• Exercise data:

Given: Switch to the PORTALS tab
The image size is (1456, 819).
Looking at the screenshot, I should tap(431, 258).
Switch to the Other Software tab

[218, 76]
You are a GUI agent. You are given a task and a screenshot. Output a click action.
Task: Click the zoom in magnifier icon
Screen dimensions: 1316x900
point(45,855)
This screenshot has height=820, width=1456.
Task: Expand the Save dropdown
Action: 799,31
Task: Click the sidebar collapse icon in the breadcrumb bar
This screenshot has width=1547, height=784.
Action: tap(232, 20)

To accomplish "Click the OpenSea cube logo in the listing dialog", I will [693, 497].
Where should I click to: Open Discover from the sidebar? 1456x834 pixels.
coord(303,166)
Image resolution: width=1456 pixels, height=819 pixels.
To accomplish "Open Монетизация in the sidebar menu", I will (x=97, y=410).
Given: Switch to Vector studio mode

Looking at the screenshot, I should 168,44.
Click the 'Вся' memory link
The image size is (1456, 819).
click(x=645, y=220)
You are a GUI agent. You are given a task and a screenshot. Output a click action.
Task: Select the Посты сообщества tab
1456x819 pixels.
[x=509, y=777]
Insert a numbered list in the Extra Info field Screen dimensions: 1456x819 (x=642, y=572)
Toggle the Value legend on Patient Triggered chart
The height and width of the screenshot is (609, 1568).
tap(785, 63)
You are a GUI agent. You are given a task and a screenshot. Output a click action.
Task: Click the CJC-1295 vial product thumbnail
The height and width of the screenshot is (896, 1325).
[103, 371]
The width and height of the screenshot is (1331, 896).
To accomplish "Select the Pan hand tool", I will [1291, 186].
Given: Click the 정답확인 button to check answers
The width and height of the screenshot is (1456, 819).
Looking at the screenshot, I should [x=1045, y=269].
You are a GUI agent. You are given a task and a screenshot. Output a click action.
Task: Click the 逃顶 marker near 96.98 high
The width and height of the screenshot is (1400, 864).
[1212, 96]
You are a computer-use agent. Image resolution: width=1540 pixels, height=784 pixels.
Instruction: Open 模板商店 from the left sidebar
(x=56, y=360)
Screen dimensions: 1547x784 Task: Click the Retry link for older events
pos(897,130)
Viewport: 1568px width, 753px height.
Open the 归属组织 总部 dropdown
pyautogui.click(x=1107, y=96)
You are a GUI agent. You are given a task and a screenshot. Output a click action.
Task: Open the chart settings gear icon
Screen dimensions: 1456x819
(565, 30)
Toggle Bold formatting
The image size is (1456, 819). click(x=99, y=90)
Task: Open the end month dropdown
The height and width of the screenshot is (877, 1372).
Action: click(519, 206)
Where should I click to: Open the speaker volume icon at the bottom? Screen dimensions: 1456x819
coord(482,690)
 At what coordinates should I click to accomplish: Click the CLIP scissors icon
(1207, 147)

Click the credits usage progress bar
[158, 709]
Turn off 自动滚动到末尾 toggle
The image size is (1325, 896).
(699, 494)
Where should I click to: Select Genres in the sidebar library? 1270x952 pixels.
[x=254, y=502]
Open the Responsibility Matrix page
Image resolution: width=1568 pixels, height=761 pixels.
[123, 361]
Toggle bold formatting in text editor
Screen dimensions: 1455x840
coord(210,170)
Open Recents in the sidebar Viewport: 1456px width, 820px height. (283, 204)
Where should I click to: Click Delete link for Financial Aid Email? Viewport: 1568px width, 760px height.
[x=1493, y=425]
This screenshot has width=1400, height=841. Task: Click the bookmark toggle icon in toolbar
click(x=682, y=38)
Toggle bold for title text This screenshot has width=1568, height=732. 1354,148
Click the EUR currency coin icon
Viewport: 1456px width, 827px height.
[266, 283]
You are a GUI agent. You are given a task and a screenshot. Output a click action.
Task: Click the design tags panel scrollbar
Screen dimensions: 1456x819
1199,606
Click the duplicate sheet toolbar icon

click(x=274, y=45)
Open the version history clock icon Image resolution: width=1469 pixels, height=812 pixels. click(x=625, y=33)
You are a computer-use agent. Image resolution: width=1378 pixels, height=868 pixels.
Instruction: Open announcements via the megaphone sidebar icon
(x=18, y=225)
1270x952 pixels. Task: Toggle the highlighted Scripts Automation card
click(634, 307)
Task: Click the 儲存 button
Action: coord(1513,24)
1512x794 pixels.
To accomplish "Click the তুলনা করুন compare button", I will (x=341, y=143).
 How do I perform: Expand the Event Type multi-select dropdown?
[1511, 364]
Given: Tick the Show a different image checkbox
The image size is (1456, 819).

• Activity: Please repeat each entry exactly as written.

• Response:
Given: Switch to the PORTALS tab
The image size is (1456, 819).
Looking at the screenshot, I should tap(431, 258).
Switch to the Other Software tab

[218, 76]
You are a GUI agent. You are given a task and a screenshot. Output a click action.
Task: Click the zoom in magnifier icon
Screen dimensions: 1316x900
point(45,855)
This screenshot has height=820, width=1456.
Task: Expand the Save dropdown
Action: 799,31
Task: Click the sidebar collapse icon in the breadcrumb bar
This screenshot has width=1547, height=784.
Action: tap(232, 20)

To accomplish "Click the OpenSea cube logo in the listing dialog", I will [693, 497].
Where should I click to: Open Discover from the sidebar? 1456x834 pixels.
coord(303,166)
Image resolution: width=1456 pixels, height=819 pixels.
To accomplish "Open Монетизация in the sidebar menu", I will (x=97, y=410).
Given: Switch to Vector studio mode

Looking at the screenshot, I should 168,44.
Click the 'Вся' memory link
The image size is (1456, 819).
click(x=645, y=220)
You are a GUI agent. You are given a task and a screenshot. Output a click action.
Task: Select the Посты сообщества tab
1456x819 pixels.
[x=509, y=777]
Insert a numbered list in the Extra Info field Screen dimensions: 1456x819 (x=642, y=572)
Toggle the Value legend on Patient Triggered chart
The height and width of the screenshot is (609, 1568).
tap(785, 63)
You are a GUI agent. You are given a task and a screenshot. Output a click action.
Task: Click the CJC-1295 vial product thumbnail
The height and width of the screenshot is (896, 1325).
[103, 371]
The width and height of the screenshot is (1331, 896).
To accomplish "Select the Pan hand tool", I will [1291, 186].
Given: Click the 정답확인 button to check answers
The width and height of the screenshot is (1456, 819).
Looking at the screenshot, I should [x=1045, y=269].
You are a GUI agent. You are given a task and a screenshot. Output a click action.
Task: Click the 逃顶 marker near 96.98 high
The width and height of the screenshot is (1400, 864).
[1212, 96]
You are a computer-use agent. Image resolution: width=1540 pixels, height=784 pixels.
Instruction: Open 模板商店 from the left sidebar
(x=56, y=360)
Screen dimensions: 1547x784 Task: Click the Retry link for older events
pos(897,130)
Viewport: 1568px width, 753px height.
Open the 归属组织 总部 dropdown
pyautogui.click(x=1107, y=96)
You are a GUI agent. You are given a task and a screenshot. Output a click action.
Task: Open the chart settings gear icon
Screen dimensions: 1456x819
(565, 30)
Toggle Bold formatting
The image size is (1456, 819). click(x=99, y=90)
Task: Open the end month dropdown
The height and width of the screenshot is (877, 1372).
Action: click(519, 206)
Where should I click to: Open the speaker volume icon at the bottom? Screen dimensions: 1456x819
coord(482,690)
 At what coordinates should I click to accomplish: Click the CLIP scissors icon
(1207, 147)

Click the credits usage progress bar
[158, 709]
Turn off 自动滚动到末尾 toggle
The image size is (1325, 896).
(699, 494)
Where should I click to: Select Genres in the sidebar library? 1270x952 pixels.
[x=254, y=502]
Open the Responsibility Matrix page
Image resolution: width=1568 pixels, height=761 pixels.
[123, 361]
Toggle bold formatting in text editor
Screen dimensions: 1455x840
coord(210,170)
Open Recents in the sidebar Viewport: 1456px width, 820px height. (283, 204)
Where should I click to: Click Delete link for Financial Aid Email? Viewport: 1568px width, 760px height.
[x=1493, y=425]
This screenshot has width=1400, height=841. Task: Click the bookmark toggle icon in toolbar
click(x=682, y=38)
Toggle bold for title text This screenshot has width=1568, height=732. 1354,148
Click the EUR currency coin icon
Viewport: 1456px width, 827px height.
[266, 283]
You are a GUI agent. You are given a task and a screenshot. Output a click action.
Task: Click the design tags panel scrollbar
Screen dimensions: 1456x819
1199,606
Click the duplicate sheet toolbar icon

click(x=274, y=45)
Open the version history clock icon Image resolution: width=1469 pixels, height=812 pixels. click(x=625, y=33)
You are a computer-use agent. Image resolution: width=1378 pixels, height=868 pixels.
Instruction: Open announcements via the megaphone sidebar icon
(x=18, y=225)
1270x952 pixels. Task: Toggle the highlighted Scripts Automation card
click(634, 307)
Task: Click the 儲存 button
Action: coord(1513,24)
1512x794 pixels.
To accomplish "Click the তুলনা করুন compare button", I will (x=341, y=143).
 How do I perform: Expand the Event Type multi-select dropdown?
[1511, 364]
Given: Tick the Show a different image checkbox
The image size is (1456, 819).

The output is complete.